In testimony Tuesday before the House Foreign Affairs Committee, Secretary of State John F. Kerry pleaded with Congress not to legislate new sanctions during “a very delicate diplomatic moment.” He’s absolutely right. Congress played a constructive role in approving the existing sanctions that put pressure on Iran to come to the negotiating table. But new sanctions legislation, which probably could be enacted only over a presidential veto, likely would have the opposite effect.
Even when Congress appropriately asserts a role in foreign policy, complaints will be heard from the executive branch about “535 secretaries of State.” But in this situation that criticism is apt. It is Kerry (along with diplomats from other nations) who has been negotiating with the Iranians and has a superior reading of Iranian intentions. Congress should defer to his conclusion that the approval of new sanctions now, even if they were timed to take effect after the six-month period covered by the interim agreement, would derail the talks.
The interim agreement says that the Obama administration, “acting consistent with the respective roles of the president and the Congress, will refrain from imposing new nuclear-related sanctions.” That language could be read to say that the agreement could survive even if sanctions were enacted over a presidential veto. But there is no reason for Congress to test that hypothesis. (Iran’s foreign minister says that if new sanctions are imposed, “the entire deal is dead.”)
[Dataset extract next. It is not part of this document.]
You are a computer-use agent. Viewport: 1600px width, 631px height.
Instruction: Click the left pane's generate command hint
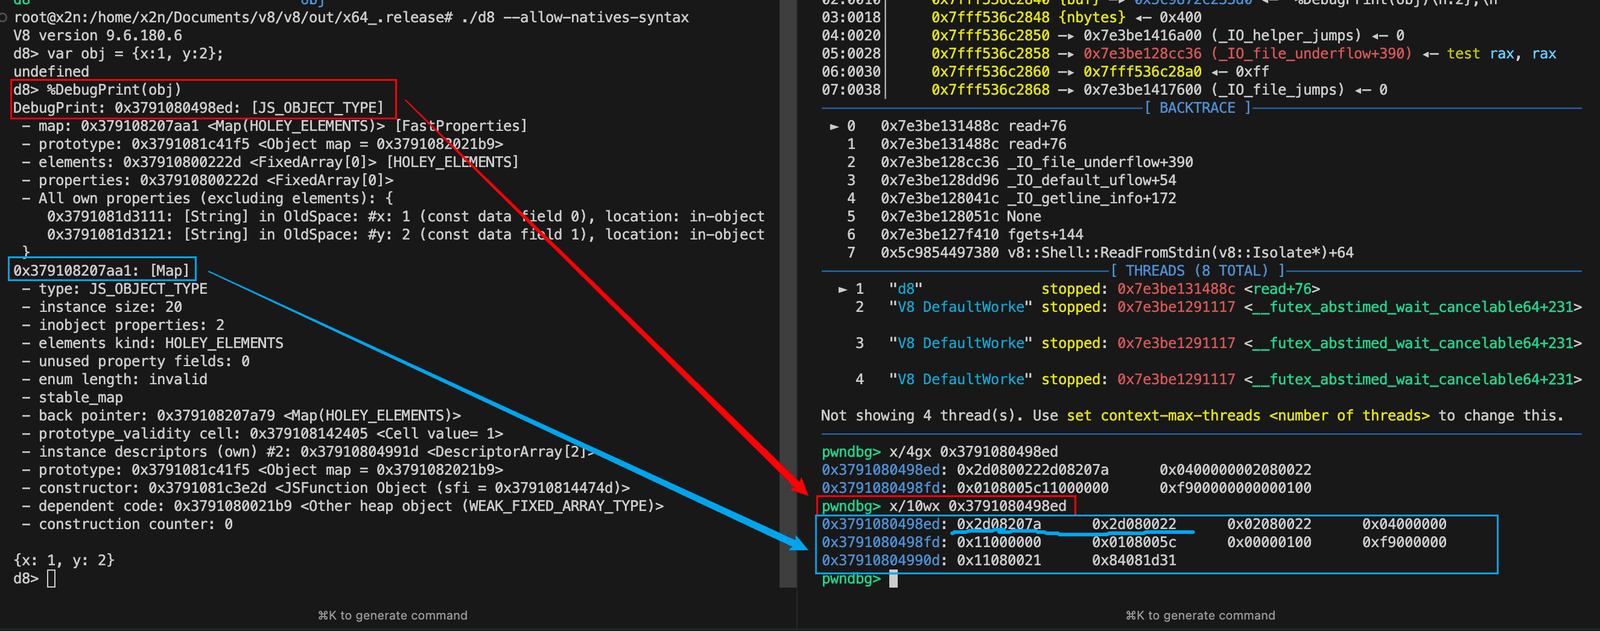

Some supporters of sanctions no doubt believe that inflicting further economic pain on Iran will make it more inclined to compromise. Others, however, would be happy if no deal were concluded, because they believe the best and only way to ensure that Iran doesn’t develop a nuclear weapon is through military action or regime change. The U.S. and its partners shouldn’t be willing to accept a deal that falls short of depriving Iran of a nuclear weapon. But as President Obama rightly put it when he announced the interim agreement, “I have a profound responsibility to try to resolve our differences peacefully, rather than rush toward conflict.” Congress should allow him and Kerry to get on with that job.